Why India's New Crown Epidemic Is Bouncing Back Badly

Confirmed cases of New Crown in India cross 800,000. The outbreak continues to rebound in several countries in the Middle East, with the number of confirmed cases continuing to grow at a high level, and several of the worst-hit areas of the outbreak being cordoned off. First of all, India currently has limited testing, due to the severe lack of medical resources, the Indian government has stipulated that those who are not traveling abroad are not allowed to be tested, even if they are showing symptoms of New Crown Pneumonia. According to the Associated Press, only 90 samples of the new coronavirus are tested each day in India. This is similar to the initial situation in the U.S., where the diagnosis cannot be confirmed without testing, but if this continues, there will be a lot of infected patients who will keep infecting more people in the community, causing a major outbreak. on March 6th, the government of Bhutan announced that the first confirmed case of neocoronavirus pneumonia was an American who had traveled to India before. on March 16th, the 1st case was confirmed in Rwanda which was also a case imported from India.? This suggests that there are many latent cases in India that have gone undetected and spread to other countries.

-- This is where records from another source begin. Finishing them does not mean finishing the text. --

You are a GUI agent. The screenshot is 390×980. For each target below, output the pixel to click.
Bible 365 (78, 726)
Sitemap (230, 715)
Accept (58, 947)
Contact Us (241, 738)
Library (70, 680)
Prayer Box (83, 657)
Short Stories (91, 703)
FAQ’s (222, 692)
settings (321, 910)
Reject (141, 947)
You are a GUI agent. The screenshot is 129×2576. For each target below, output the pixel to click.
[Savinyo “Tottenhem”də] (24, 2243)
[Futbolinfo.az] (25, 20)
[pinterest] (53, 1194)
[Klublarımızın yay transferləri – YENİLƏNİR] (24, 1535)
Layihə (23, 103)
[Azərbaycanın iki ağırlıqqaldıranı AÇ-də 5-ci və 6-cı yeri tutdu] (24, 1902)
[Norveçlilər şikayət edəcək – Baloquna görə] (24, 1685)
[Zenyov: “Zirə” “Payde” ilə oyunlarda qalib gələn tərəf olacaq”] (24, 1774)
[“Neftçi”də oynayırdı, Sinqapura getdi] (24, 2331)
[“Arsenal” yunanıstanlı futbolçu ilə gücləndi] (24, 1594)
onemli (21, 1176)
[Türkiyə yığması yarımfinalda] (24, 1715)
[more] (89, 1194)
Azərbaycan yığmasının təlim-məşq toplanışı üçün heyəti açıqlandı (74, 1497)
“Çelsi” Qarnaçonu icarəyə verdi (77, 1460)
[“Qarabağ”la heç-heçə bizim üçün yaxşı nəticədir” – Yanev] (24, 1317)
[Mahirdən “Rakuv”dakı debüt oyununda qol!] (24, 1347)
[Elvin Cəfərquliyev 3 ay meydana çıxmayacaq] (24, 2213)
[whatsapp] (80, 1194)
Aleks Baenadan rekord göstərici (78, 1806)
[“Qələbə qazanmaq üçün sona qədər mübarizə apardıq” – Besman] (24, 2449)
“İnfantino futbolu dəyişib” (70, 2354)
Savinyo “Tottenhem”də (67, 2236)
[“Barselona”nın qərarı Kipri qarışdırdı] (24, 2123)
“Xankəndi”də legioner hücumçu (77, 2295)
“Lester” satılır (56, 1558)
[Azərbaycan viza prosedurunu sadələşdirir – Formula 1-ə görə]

Secondly, the medical conditions are poor and there is a severe shortage of medical personnel and supplies. Many populous states in India are economically backward and have poor sanitation, and the healthcare system is even more fragile, with serious shortages in medical accessories such as masks and protective clothing. According to data from India's Ministry of Health in July 2019, there are 1,157,000 registered doctors in India***, with a doctor-to-patient ratio of 1 to 1,457, which is lower than the World Health Organization's 1 to 1,000 standard. And as the epidemic spreads, already inadequate healthcare workers have begun to get infected. With limited protective equipment, infection control is low in routine hospitals, including in urban areas, and the risk of cross-infection among patients is high. In rural areas and peri-urban slum areas, because of limitations in testing standards and laboratory distribution, hospitals in many areas do not have testing equipment, which may result in the inability to diagnose suspected patients, further contributing to the spread of the epidemic. Finally, social isolation is difficult. Although India has been closed to the whole country for isolation, all flights are grounded, railroads and highways are embargoed, and all border crossings are blocked. However, India's domestic population is dense, and there are religious activities, the control of human flow is more difficult to do. Most Indians live in very crowded environments, especially in urban slums and rural areas, and widespread blockades are very difficult. These subjective and objective reasons combine to make the local epidemic in India extremely difficult to manage and rebound seriously!